電話対応、社内ルール、業務フロー、ビジネスマナー、人間関係など、同時に覚えることが多くて疲れやすいです。
「できないから向いていない」と決めつける前に、何がつらいのかを具体的に分けてみましょう。
配属直後で比較対象がない
配属されて間もない場合、その部署や上司との相性だけで会社全体を判断している可能性もあります。
異動や担当変更で改善できるか、相談できる先があるかを確認しましょう。
ただし、体調不良やハラスメントがある場合は、様子見より安全確保を優先してください。
繁忙期だけつらい
繁忙期に入社すると、常に忙しい会社のように感じることがあります。
一時的な忙しさなのか、年間を通じてずっと残業が多いのかを確認しましょう。
残業や働き方への不満が中心なら、今後作る「残業が多すぎて辞めたい」「給料が安くて辞めたい」などの働き方記事とも相性がよいテーマです。
第二新卒転職で見られること
短期離職の理由
新卒3ヶ月で転職する場合、面接では退職理由を聞かれやすいです。
大切なのは、前職の悪口だけで終わらせないことです。
たとえば、「入社後に仕事内容とのミスマッチを感じたため、次は〇〇を重視して選びたい」といった形で、反省と次の軸をセットで伝える必要があります。
次の会社で何を重視するか
短期離職後の転職では、次の会社選びが特に重要です。
- 教育体制
- 配属後のフォロー
- 仕事内容
- 残業時間
- 休日
- 社風
- 評価制度
焦って決めると、また同じ悩みを繰り返すことがあります。
相談しながら進める
第二新卒は、社会人経験が浅い分、自分一人で求人の良し悪しを判断しづらいことがあります。

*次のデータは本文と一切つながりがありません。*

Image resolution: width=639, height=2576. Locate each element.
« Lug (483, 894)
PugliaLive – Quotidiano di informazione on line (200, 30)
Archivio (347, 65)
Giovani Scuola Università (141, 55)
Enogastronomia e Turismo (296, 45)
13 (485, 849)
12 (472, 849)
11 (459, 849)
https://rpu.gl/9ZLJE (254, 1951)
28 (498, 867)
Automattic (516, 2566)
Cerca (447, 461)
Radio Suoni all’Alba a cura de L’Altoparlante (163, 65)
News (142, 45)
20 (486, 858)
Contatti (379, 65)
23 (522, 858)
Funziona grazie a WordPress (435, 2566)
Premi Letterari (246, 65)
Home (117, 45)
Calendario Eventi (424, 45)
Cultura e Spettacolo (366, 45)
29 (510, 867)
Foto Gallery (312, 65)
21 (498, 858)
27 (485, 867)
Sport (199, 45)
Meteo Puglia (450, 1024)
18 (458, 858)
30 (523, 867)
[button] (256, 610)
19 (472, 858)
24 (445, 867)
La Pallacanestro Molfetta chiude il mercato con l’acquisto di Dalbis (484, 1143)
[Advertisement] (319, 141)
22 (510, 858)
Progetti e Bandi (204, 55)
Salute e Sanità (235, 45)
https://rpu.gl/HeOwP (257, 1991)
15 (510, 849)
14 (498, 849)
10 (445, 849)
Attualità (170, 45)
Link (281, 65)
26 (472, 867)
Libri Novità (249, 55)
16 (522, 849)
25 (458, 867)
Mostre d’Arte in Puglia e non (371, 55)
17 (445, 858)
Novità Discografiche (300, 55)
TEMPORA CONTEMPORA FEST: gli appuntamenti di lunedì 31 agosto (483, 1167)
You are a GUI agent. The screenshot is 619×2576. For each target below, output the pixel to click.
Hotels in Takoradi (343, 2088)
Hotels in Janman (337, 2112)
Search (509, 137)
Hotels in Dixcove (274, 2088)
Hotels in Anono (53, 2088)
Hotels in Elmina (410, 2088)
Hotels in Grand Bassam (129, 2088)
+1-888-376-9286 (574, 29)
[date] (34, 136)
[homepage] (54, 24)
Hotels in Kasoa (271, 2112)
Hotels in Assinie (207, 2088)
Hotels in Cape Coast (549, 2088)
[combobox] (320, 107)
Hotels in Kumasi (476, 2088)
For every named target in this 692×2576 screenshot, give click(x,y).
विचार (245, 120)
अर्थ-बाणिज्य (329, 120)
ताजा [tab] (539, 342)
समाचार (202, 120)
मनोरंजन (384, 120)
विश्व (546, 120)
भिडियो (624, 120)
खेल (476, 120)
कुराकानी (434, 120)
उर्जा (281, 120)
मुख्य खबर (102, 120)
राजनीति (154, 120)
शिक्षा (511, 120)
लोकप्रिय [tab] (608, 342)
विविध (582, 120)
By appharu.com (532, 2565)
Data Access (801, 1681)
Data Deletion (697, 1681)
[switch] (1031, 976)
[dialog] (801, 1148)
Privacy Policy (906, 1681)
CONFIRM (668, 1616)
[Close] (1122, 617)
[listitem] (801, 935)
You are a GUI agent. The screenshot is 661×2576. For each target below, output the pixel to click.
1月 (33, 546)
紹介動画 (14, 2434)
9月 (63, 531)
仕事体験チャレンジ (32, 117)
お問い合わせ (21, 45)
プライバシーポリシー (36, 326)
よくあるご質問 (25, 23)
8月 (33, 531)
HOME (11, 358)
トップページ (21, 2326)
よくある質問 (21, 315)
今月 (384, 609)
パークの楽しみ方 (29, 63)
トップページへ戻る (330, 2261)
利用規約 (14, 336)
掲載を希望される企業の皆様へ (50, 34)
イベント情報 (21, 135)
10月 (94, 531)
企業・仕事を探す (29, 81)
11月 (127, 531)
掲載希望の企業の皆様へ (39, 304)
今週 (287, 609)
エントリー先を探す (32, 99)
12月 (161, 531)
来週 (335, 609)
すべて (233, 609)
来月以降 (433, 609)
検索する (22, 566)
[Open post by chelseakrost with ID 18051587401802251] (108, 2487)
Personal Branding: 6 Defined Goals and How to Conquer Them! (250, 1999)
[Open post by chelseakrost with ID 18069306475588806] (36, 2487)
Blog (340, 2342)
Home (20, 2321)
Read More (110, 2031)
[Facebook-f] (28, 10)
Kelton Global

転職エージェントに相談すると、短期離職理由の伝え方や、第二新卒でも応募しやすい求人を確認できます。
詳しくは第二新卒におすすめの転職エージェントと20代におすすめの転職エージェントを参考にしてください。
退職前にやること
辞めたい理由を書き出す
まずは、辞めたい理由を具体的に書き出しましょう。
- 人間関係がつらい
- 仕事内容が合わない
- 教育がない
- 残業が多い
- 体調が悪い
- 将来が見えない
理由が見えると、退職すべきか、部署変更や相談で改善できるか判断しやすくなります。
求人を見て現実的な選択肢を知る
退職を決める前に、第二新卒で応募できる求人があるか確認しましょう。
自分で求人を見たいなら転職サイト比較、面接対策まで相談したいなら転職エージェント比較を使うと進めやすいです。
退職の伝え方も確認する
辞めると決めた後は、退職の伝え方も大切です。
退職を言い出すのが不安なら、退職を言い出せないときの伝え方も確認しておきましょう。
まとめ
- 新卒3ヶ月で辞めるのは早いが、絶対にダメではない
- 体調不良、ハラスメント、労働条件の違いがあるなら早めに相談する
- 仕事に慣れていないだけなら、辞めたい理由を具体化してから判断する
- 第二新卒転職では、短期離職理由と次の会社選びの軸が重要
- 退職前に求人や相談先を確認して、焦って決めない
「3ヶ月だから我慢しなきゃ」と一人で抱え込む必要はありません。まずは体調と安全を守りながら、今の会社で改善できることと、転職で変えられることを分けて考えましょう。